The latest development, as reported by this daily, saw a crucial project that could protect its banks around Chattogram's Boalkhali upazila being stuck in limbo. The project, proposed by the Bangladesh Water Development Board (BWDB), involves constructing a 7.4km-long sustainable dam as well as 2.4km-long dams on both banks of the river. In addition, dams will be built to guard the banks of five branch canals of the river. There are, of course, questions over whether BWDB can actually pull it off to get desired results. But the long delay in approving the project shows its lack of priority to the higher authorities.
Reportedly, the project proposal is currently stuck at the planning wing of the water resources ministry, which is reviewing its estimated cost of Tk 144 crore in line with the government's cost containment policy. We understand the importance of prioritising important projects given the ongoing economic crisis, but this project, if implemented properly, will be tremendously beneficial for the at-risk communities. River erosion in Boalkhali upazila has been wreaking havoc on the lives of at least 120,000 people, a number that may rise if preventive action is not taken soon. Also at risk are 150 small industrial structures, 45 roads, 20 bridge-culverts, 3,750 homes, 140km electric lines, five markets, 12 schools, 2,500 hectares of agricultural land, etc.

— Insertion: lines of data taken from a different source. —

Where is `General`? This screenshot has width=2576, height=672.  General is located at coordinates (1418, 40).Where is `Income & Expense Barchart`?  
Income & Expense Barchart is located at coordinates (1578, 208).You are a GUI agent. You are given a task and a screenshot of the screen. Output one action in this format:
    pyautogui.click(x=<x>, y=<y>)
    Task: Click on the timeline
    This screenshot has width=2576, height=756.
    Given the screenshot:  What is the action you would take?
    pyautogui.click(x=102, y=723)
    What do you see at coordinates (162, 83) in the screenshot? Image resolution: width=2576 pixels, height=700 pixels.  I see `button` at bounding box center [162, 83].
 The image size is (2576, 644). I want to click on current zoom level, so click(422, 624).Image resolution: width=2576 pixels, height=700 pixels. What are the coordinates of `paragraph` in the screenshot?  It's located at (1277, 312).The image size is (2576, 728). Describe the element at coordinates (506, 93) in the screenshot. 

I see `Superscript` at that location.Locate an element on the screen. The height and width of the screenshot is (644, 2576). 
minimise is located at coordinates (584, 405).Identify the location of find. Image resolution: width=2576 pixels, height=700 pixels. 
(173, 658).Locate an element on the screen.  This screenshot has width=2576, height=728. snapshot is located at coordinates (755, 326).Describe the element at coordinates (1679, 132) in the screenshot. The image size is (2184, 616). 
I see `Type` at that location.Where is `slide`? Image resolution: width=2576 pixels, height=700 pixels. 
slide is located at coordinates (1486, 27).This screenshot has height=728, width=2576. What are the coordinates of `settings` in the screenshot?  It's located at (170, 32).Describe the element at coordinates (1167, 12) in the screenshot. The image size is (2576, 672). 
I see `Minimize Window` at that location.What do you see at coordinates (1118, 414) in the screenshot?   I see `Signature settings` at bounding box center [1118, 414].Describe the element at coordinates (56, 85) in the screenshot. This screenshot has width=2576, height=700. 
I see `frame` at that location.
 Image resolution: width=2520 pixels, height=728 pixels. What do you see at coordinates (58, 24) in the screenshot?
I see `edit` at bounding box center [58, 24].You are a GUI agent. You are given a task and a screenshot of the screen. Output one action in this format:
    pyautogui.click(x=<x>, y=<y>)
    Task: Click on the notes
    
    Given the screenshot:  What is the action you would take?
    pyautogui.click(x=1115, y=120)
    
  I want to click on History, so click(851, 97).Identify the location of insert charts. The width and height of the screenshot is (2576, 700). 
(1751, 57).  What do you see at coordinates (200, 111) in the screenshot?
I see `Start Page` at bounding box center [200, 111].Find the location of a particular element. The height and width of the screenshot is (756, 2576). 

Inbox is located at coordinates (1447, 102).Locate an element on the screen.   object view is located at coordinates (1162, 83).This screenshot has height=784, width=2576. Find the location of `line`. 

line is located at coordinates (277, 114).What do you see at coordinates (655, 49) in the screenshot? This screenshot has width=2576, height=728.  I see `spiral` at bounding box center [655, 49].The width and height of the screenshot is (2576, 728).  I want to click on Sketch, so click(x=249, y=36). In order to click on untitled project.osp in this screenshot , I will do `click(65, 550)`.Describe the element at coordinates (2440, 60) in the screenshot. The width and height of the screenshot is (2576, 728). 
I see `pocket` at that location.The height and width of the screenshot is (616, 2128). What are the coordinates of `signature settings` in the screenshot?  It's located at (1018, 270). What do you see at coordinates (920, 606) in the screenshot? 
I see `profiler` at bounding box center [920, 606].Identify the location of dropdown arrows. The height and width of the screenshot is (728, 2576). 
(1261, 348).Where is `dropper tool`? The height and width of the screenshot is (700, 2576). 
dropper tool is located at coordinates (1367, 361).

The question is, why are we so slow or reluctant to act when it comes to saving rivers? Even when well-meaning initiatives are taken – to dredge, construct dams, evict encroachers, prevent pollution, etc. – often they are marred by mismanagement and irregularities by the relevant state departments. These attempts are also so poorly planned and uncoordinated that any resultant effect fizzles out before it can be visible. Chattogram itself has been the site of a number of such initiatives. Yet, 40 percent of the city's plastic waste is ending up in Karnaphuli, while the Rupsha river in the south-west is taking in 31.7 percent of such waste. As a result, a large number of aquatic species from the rivers have vanished. Karnaphuli's 40km-long banks, from Kalurghat to Patenga, have also been the subject of frequent grabbing attempts.
We urge the higher authorities to reverse this destructive trend. Rivers, in Chattogram and elsewhere in the country, are crying for proper policy attention. We must save our rivers and also save people and properties from the wrath of mismanaged rivers. BWDB, the National River Conservation Commission, and other relevant institutions must all do their part.